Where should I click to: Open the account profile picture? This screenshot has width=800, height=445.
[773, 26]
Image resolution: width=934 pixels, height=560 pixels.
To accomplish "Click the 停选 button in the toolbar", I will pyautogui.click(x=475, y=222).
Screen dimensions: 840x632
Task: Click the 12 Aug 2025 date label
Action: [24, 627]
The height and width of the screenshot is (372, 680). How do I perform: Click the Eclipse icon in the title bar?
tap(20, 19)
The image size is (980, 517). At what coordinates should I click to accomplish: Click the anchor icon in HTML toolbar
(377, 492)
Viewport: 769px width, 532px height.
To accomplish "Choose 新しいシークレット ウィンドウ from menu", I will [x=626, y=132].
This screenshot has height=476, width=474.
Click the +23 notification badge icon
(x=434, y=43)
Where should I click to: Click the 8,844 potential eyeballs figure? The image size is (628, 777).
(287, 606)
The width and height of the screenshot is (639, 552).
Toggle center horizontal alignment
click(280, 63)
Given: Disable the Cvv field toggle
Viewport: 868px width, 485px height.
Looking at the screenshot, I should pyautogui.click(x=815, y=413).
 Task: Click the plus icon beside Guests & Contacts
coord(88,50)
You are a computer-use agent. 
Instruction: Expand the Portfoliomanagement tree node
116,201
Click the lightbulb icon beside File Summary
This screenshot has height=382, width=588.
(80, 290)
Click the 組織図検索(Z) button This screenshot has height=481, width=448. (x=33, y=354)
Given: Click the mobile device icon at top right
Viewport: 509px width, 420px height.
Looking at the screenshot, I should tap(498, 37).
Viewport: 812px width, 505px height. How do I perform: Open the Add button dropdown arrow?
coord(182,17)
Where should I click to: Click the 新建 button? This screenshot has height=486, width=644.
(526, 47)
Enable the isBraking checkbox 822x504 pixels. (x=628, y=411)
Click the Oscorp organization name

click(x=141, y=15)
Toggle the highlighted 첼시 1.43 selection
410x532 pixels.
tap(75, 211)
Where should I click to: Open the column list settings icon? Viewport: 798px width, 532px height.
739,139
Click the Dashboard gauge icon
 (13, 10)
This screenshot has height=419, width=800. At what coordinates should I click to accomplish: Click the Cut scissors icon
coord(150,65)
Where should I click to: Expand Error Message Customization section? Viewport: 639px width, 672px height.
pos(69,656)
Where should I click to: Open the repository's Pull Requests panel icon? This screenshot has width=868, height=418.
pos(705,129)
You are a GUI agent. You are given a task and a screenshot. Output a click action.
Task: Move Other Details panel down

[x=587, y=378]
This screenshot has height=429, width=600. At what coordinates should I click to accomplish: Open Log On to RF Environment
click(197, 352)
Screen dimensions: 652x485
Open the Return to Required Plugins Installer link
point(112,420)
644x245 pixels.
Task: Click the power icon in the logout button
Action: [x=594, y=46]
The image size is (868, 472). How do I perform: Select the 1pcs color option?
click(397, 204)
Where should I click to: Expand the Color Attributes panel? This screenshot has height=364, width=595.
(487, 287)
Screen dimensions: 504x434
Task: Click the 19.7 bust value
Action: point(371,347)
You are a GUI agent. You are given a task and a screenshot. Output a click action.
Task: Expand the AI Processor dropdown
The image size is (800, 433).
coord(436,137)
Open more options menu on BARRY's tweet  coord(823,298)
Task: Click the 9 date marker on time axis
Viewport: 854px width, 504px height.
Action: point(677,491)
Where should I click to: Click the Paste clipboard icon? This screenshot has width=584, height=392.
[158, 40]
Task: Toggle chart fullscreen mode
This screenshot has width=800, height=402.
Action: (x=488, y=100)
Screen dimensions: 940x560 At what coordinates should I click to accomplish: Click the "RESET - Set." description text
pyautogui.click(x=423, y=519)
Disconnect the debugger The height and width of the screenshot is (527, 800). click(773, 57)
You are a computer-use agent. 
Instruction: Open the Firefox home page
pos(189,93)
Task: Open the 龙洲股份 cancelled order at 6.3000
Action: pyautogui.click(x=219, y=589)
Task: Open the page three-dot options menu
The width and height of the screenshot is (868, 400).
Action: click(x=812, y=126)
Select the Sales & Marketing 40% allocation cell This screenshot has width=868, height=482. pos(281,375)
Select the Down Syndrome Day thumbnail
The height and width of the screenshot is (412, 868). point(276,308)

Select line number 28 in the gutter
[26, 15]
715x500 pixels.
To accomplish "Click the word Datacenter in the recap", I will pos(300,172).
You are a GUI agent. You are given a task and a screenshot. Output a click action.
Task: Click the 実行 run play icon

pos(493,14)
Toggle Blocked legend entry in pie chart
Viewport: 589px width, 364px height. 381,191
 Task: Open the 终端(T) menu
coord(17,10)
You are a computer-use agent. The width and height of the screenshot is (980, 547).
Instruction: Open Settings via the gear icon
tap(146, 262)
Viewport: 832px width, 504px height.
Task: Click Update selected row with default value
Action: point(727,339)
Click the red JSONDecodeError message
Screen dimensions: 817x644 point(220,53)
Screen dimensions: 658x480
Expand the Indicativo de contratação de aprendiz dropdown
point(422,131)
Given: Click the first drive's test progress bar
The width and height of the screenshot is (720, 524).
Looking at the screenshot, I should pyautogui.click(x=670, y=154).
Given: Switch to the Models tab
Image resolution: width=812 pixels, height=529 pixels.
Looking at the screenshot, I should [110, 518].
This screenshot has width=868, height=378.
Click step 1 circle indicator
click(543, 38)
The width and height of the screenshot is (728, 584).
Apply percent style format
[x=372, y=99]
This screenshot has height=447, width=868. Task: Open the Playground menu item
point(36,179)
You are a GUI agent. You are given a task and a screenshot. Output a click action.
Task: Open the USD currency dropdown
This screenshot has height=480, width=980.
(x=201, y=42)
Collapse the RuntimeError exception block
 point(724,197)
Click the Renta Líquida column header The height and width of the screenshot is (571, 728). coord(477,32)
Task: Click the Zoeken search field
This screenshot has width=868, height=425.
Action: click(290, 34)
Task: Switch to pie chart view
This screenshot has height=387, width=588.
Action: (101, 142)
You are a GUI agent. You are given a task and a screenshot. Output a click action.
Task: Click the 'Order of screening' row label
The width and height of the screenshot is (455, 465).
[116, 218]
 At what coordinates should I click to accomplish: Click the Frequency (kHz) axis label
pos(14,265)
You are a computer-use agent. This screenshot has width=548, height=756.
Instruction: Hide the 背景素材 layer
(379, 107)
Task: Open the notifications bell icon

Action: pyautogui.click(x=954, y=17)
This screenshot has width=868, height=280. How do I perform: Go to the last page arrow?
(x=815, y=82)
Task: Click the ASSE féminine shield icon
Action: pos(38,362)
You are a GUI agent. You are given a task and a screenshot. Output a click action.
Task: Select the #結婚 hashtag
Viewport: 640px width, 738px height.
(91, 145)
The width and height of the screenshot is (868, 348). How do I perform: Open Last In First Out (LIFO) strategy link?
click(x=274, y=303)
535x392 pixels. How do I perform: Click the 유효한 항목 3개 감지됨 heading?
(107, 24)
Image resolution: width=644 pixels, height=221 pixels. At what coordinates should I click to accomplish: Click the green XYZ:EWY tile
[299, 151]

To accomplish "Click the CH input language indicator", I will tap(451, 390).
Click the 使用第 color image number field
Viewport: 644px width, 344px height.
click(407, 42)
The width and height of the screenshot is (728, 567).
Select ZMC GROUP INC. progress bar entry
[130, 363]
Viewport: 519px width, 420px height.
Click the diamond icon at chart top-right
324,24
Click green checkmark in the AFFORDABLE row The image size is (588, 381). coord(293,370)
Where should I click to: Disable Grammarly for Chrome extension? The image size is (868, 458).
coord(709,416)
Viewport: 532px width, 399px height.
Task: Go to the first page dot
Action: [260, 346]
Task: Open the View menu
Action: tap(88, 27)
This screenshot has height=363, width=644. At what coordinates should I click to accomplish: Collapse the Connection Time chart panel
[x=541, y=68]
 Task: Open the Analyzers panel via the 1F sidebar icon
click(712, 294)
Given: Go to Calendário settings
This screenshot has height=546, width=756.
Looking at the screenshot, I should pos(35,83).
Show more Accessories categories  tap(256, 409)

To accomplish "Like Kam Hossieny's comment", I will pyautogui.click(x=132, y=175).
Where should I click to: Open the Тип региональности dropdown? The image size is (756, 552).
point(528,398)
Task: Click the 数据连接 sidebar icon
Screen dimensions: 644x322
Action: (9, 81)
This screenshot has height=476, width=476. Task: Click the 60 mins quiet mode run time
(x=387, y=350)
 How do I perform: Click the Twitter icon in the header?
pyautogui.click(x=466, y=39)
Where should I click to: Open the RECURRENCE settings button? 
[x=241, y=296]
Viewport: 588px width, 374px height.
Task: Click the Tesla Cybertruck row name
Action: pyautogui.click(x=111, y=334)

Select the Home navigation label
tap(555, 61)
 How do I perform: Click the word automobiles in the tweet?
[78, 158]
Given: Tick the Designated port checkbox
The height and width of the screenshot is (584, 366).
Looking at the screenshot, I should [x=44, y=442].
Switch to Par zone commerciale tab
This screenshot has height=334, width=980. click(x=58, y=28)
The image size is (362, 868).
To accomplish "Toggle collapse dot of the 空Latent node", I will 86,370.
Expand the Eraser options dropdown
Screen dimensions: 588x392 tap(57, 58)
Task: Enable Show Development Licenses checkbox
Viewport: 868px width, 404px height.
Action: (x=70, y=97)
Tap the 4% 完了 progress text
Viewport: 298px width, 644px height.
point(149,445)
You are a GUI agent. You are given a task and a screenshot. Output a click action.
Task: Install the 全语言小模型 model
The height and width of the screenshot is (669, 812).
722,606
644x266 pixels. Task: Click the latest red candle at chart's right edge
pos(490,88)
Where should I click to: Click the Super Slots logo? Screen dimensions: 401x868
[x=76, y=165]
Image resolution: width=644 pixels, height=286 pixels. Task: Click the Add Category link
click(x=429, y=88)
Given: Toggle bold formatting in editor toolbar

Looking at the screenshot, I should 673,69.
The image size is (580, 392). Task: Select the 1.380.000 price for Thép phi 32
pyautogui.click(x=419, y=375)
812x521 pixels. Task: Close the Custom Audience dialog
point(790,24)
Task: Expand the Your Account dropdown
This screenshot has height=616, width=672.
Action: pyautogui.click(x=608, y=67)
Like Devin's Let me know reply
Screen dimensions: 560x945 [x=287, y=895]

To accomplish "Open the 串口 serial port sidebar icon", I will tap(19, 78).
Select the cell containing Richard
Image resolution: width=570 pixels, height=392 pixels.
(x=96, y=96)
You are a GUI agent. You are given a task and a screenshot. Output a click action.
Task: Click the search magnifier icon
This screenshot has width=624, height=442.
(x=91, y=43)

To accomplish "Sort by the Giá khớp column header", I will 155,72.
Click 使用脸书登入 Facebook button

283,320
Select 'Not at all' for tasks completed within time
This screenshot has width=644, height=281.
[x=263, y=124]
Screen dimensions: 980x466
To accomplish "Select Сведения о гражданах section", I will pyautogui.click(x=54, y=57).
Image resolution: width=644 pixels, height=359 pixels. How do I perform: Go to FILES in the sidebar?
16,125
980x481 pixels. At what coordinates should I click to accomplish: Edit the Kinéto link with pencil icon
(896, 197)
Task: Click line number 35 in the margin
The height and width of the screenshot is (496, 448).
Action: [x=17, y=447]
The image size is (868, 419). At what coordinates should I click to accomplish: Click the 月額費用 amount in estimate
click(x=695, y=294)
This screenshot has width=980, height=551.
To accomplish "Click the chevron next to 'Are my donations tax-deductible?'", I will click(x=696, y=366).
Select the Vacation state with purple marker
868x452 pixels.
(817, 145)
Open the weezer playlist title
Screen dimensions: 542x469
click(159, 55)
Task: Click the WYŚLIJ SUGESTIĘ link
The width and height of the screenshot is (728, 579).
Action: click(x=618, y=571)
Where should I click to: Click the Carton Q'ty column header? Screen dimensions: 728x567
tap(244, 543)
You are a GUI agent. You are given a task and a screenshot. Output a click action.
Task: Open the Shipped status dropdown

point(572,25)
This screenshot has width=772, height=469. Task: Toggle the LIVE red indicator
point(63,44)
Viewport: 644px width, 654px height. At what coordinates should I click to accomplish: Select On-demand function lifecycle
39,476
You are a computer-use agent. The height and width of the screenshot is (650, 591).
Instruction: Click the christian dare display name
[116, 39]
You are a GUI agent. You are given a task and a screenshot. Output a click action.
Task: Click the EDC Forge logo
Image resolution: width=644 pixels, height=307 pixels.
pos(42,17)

****

## Goal of the exercise
Please give again only the lines from the start of the material through the line holding "Image resolution: width=934", exactly as they are written.

## Problem solution
Where should I click to: Open the account profile picture? This screenshot has width=800, height=445.
[773, 26]
Image resolution: width=934 pixels, height=560 pixels.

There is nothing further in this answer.